Film Review – The Man from Toronto
The Man from Toronto
The case of mistaken identity is about as old as storytelling itself. When done well, it can provide for excitement and thrills – Alfred Hitchcock was a master at this kind of structure. When done poorly, you end up getting The Man from Toronto (2022). This is a dreadfully unfunny action comedy that is so unconvincing that it drops its central premise midway through and becomes a buddy team up. Even then, it’s a letdown. It contains half-baked ideas and gags that lack any kind of punch. I wish I could tell you that this is tailor made as an airplane movie or is meant to be seen while folding the laundry. Thinking about it, that description would cut those films way too short.
The setup is not the problem. We’ve seen everyday people getting swept into an adventure involving spies, hitmen, and shootouts plenty of times before. The pinnacle of this would be the Arnold Schwarzenegger/Jamie Lee Curtis classic, True Lies (1994). The Man from Toronto does not come close to that. A lot of the issues has to do with casting. As talented as Kevin Hart and Woody Harrelson are as individual performers, they do not have much chemistry when paired together. Hart yammers incessantly as the underachieving sales rep, while Harrelson is handcuffed to be the stoic assassin. The two are never given much leeway to play or experiment with their roles, and so they appear to be simply going through the motions.
Hart plays Teddy, a well-meaning but floundering salesman whose various exercise ventures have all gone downhill. He’s such a screw up, in fact, that his wife Lori (Jasmine Mathews) reveals that whenever something goes bad at her law firm, her colleagues nicknamed it, “Teddying It.” In a bit of – let’s saying “interesting” writing – Lori laughs along with her cohorts instead of sticking up for her husband. Things go really south when, while trying to have a lovely vacation getaway, Teddy accidentally walks into the wrong cabin and right into a deadly interrogation. The bad guys mistaken Teddy as the hitman known as “The Man from Toronto.” Instead of worming his way out, Teddy decides to play along. This puts Teddy in the eyes of many, including the FBI as well as the actual Man from Toronto, played by Harrelson.
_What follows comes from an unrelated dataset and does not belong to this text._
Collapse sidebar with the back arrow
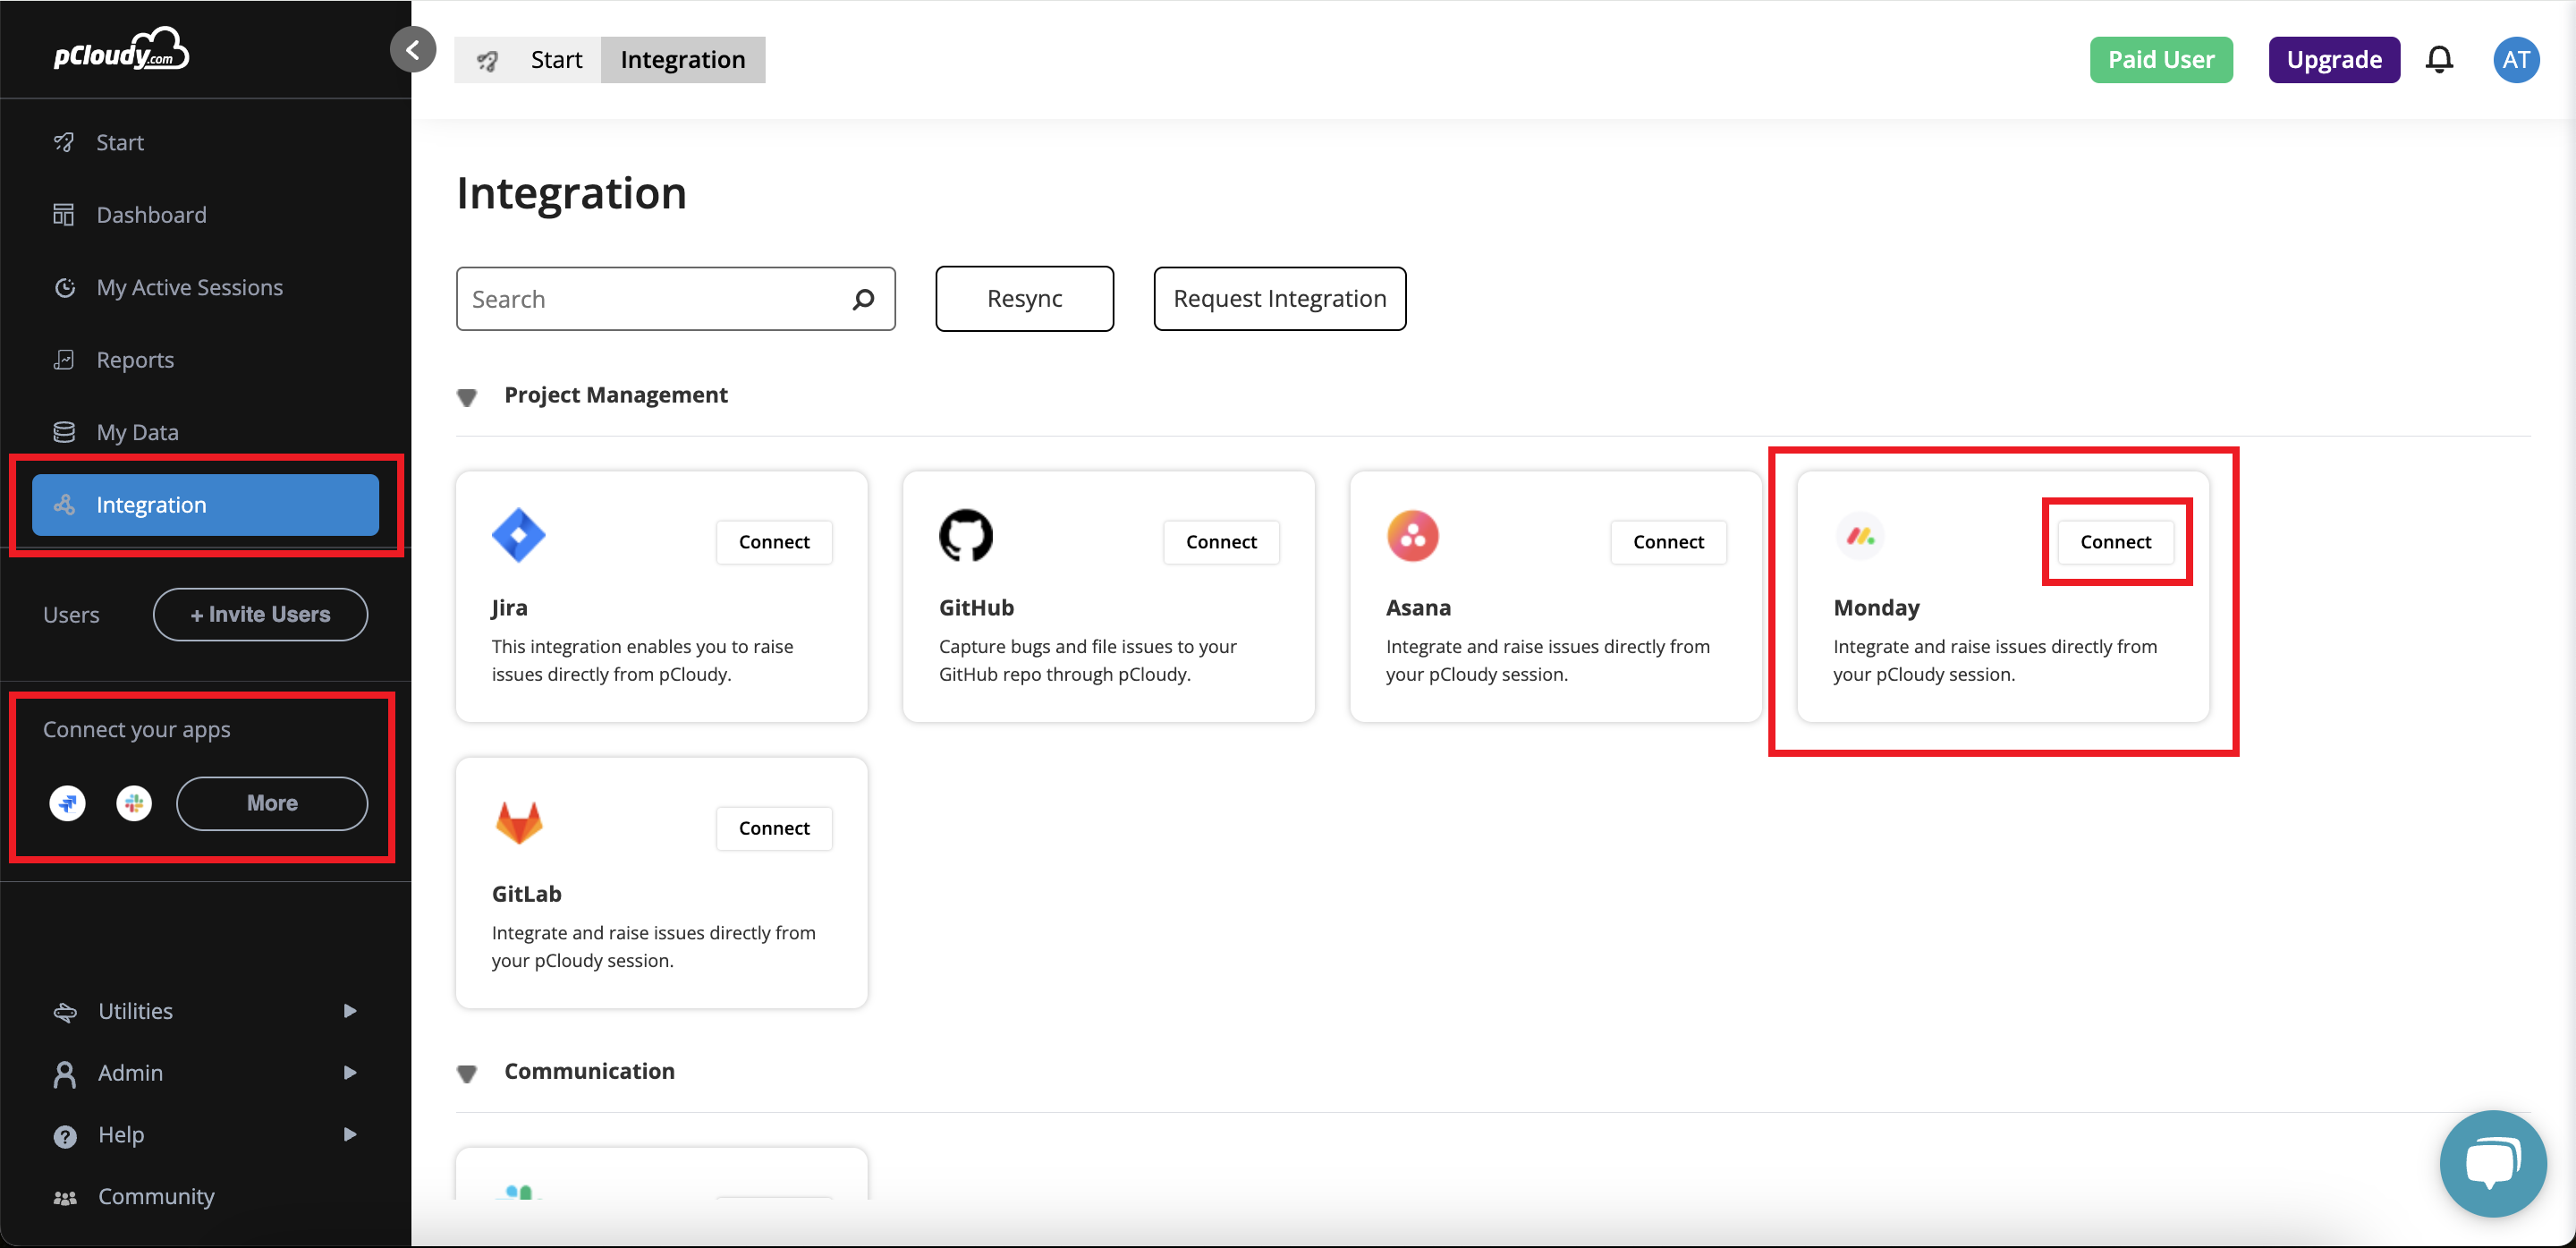 coord(413,49)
Obviously, the story is meant to be a farce, but the writing (Robbie Fox, Chris Bremner) and direction (Patrick Hughes) does not help us forget how ridiculous this all is. Teddy is way in over his head, and – understandably so – doesn’t want to take part in any espionage, assassinations, or shady spy games. And yet, both the FBI and The Man from Toronto force him to go undercover. Several scenes feature Teddy impersonating the infamous mercenary, usually in the presence of dangerous people. Are we meant to believe that someone who sells non-contact boxing classes can convince criminals that he is a killing machine who can extract information from anyone he interrogates? Wherever the line of believability is, the film didn’t just cross it – it hopped, skipped, and jumped far away from it.
Even with all that said, the biggest problem is that this is simply not funny. Hart is one of the most successful comedians of his generation, who can throw out two or three punchlines in a single breath. Sadly, the writing and direction are not crisp enough to translate his abilities on screen. Teddy says a lot of lines but few hit with comedy force outside of a slight chuckle. The same can also be said about Harrelson. Harrelson is one of the few actors who can handle dramatic and comedic material with equal skill, but his character is such a wet blanket that many scenes simply require Harrelson to be quiet, reserved, or menacing. Whatever backstory we learn of him goes to waste, because he is constructed as nothing more than a type rather than interesting, nuanced person.
Stepping back, we notice opportunities for the narrative to expand in fascinating ways. We learn of an underground system of assassins from all over the world, with nicknames such as “The Man from Miami,” “The Man from Russia,” “The Man from Tokyo,” and so on. We also meet their handler, a grenade launching Ellen Barkin. All of this sounds fun on paper, hinting at an entire network bigger than our central story. Unfortunately, whenever things start to gain momentum, we get pulled back into the odd couple relationship between Teddy and Toronto. They get tossed into a screwball mission stuffed with hyperactive, nauseating action. The set pieces are overly chopped and stitched together, creating energy but with little coherency. One scene has Toronto and The Man from Miami hopping down several floors of a building while Teddy dangles from a high precipice. The scene should be pulse pounding, but the visuals are so chaotically managed that we have no sense of geography. We don’t know how high Teddy is from the ground, what floors the two hitmen are traversing, or how close any of them are to one another. It’s all speed with no regard to choreography.
For a movie that borrows heavily from others like it, The Man from Toronto is a blank slate. It features performers all working below their capabilities but is not entertaining enough to make up the deficit. The more I think about the film, the less I like it, so it may be a good time to end the review here.